=== Datenauszug ===

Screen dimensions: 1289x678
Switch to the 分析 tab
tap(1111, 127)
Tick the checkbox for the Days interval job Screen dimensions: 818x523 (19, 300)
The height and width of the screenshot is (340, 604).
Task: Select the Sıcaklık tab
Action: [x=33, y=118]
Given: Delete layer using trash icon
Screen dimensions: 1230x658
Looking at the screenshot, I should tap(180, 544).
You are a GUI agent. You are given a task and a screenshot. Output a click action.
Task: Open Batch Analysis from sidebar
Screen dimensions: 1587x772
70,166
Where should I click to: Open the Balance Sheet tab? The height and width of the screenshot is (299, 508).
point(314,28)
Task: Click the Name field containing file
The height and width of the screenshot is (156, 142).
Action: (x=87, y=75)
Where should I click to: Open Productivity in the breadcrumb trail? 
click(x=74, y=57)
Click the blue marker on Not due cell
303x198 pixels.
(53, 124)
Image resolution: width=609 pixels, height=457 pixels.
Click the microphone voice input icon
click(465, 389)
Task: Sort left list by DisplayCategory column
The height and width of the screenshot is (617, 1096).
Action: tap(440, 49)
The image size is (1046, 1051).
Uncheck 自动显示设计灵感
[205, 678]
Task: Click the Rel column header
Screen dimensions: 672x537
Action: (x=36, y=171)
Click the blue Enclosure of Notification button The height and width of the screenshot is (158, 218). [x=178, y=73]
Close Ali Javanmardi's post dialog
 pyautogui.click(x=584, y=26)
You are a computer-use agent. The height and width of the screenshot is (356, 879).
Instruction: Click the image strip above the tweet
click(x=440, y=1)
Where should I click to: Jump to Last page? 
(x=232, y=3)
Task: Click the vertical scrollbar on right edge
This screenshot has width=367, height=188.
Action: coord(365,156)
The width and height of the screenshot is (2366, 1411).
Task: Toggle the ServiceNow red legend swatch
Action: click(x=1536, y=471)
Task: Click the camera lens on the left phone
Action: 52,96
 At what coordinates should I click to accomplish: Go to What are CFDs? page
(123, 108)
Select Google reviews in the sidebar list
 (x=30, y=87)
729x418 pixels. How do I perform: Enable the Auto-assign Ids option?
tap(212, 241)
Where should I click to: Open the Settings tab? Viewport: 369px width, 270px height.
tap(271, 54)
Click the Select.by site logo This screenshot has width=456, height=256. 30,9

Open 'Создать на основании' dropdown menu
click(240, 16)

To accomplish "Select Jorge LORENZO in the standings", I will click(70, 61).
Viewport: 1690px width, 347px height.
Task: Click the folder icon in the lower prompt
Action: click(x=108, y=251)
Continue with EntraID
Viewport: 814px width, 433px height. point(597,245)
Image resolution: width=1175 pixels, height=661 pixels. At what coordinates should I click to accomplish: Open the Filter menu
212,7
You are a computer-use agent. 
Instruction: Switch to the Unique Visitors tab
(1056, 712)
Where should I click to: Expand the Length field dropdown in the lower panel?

===

Zitiere die Datensätze unverändert, beginnend mit der Zeile, die „729x418 pixels. How“ enthält, und endend mit der letzten Zeile der Datensätze, beide Zeilen eingeschlossen.

729x418 pixels. How do I perform: Enable the Auto-assign Ids option?
tap(212, 241)
Where should I click to: Open the Settings tab? Viewport: 369px width, 270px height.
tap(271, 54)
Click the Select.by site logo This screenshot has width=456, height=256. 30,9

Open 'Создать на основании' dropdown menu
click(240, 16)

To accomplish "Select Jorge LORENZO in the standings", I will click(70, 61).
Viewport: 1690px width, 347px height.
Task: Click the folder icon in the lower prompt
Action: click(x=108, y=251)
Continue with EntraID
Viewport: 814px width, 433px height. point(597,245)
Image resolution: width=1175 pixels, height=661 pixels. At what coordinates should I click to accomplish: Open the Filter menu
212,7
You are a computer-use agent. 
Instruction: Switch to the Unique Visitors tab
(1056, 712)
Where should I click to: Expand the Length field dropdown in the lower panel?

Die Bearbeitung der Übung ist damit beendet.